Тучи нет, а гром гремит; дождя нет, а молнии так и хлещут — летит Змей Змеевич о двенадцати головах, о двенадцати хоботах. А и засвистал он таким посвистом, от которого крыши на домах покривилися. Закричала ему царица Лупанарская: „Догони, перейми Никиту Кожемяку и Дарию царевну! Хочешь — в море утопи, хочешь — там съешь-сожри, хочешь — к себе в берлогу унеси! Толька вынь из них сердца человечии!“
Нагнал Змей борзых коней в чистом поле. Да были у Никиты Кожемяки к седлу копье да добрая поляница привязаны. „Что ж, — говорит Никита Даше, — не уйти нам видать без драки-кроволития“. Разгорелось у Никиты Кожемяки ретиво сердце, стал он Змея Змеевича конем топтать, копьем колоть. А поляницей махнет по башкам — будто траву косит. Только не может Никита Змея перебить. Уж дрался Никита Кожемяка со Змеем Змеевичем трое суток и совсем изнемогать стал. Говорит ему Дария царевна: „Бился ты со Змеем трое суток, так подерись еще три часа — и побьешь ты змею ту проклятую!“ Тут схватил Никита Кожемяка Змея Змеевича за хвост кольчатый и ну тем Змеем помахивать, о сыру землю постукивать. Пошел тогда Змей кровью черною и молит Никиту жалостно: „Не бей меня до смерти, Никита Кожемяка! Сильнее нас с тобой в свете нет, разделим всю землю, весь свет поровну: ты будешь жить в одной половине, а я — в другой“. Не стал Никита Кожемяка ко вражьей речи слух преклонять, взял да и оторвал Змею последнюю голову, а тело его на куски изрубил и в море утопил…“
Тут Даша на часы взглянула и вскрикнула:
— Половина третьего! Надо же еще к дяде за вещами заехать, за билетом…

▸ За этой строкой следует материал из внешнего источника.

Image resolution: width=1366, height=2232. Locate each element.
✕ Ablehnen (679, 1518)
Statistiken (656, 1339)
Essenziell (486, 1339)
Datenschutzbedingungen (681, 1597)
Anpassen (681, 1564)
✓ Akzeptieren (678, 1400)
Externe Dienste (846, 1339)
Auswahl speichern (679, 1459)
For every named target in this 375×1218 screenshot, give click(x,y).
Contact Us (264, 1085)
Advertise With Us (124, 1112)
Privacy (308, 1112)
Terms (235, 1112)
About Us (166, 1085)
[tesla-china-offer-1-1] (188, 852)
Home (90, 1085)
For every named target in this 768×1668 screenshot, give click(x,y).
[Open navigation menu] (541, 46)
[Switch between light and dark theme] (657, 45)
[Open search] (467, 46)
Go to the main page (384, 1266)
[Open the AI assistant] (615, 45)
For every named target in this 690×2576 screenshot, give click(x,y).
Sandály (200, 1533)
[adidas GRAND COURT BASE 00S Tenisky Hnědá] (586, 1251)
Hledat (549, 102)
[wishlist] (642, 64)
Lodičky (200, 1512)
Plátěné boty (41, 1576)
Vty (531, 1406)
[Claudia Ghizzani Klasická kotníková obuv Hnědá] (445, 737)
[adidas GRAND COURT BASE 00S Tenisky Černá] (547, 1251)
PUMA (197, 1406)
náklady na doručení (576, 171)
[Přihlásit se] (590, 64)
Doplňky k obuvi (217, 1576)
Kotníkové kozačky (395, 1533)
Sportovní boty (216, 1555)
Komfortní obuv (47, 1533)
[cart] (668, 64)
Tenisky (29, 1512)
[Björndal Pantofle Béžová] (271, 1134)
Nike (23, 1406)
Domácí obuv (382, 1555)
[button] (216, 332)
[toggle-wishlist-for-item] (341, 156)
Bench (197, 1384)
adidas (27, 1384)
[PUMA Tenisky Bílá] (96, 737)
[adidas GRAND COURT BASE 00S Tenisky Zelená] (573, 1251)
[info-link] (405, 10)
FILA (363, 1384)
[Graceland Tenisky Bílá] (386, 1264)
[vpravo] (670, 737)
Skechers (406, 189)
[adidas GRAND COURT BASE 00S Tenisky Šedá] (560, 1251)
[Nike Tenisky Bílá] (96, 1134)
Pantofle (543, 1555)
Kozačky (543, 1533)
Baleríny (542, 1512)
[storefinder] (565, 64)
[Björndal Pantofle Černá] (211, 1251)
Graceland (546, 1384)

— Извини, — Никита похлопал приятеля по плечу. — Даша сегодня уезжает. Пора нам шагать.
— Жаль, — признался Федор Тютчев, — жаль, что опять итога не достигли.
— На этот раз, птица ты наша сладкоголосая, итога все-таки достичь удалось. Там несколько строчек осталась.
На прощание поэт Федор Тютчев подарил им такое стихотворение:
— Не жалобься, Бавкида, зря осенних слез не лей, В срок явится божественная майская гроза, С бою Филемон, и пусть плывет клин журавлей, Не жалобься, Бавкида, зря осенних слез не лей. Вернутся в мир нефритовые бусы тополей И примул золотых простосердечные глаза, Не жалобься, Бавкида, зря осенних слез не лей, В срок явится божественная майская гроза!В нервозной сутолоке автобуса (а, может, троллейбуса или трамвая) ехали они к дяде (он же учитель) за Дашиными вещами, за билетом.
— А куда тебе? — спрашивал Никита. — В смысле, где ты живешь?
— Недалеко, — отвечала Даша. — Есть такой небольшой городок… Сорок минут на электричке. Святая Русь называется.
— Вот как. Надо же, — усмехнулся Никита. — Я ведь тоже оттуда. Правда, не был я там… Сколько это?.. В общем, давно не был.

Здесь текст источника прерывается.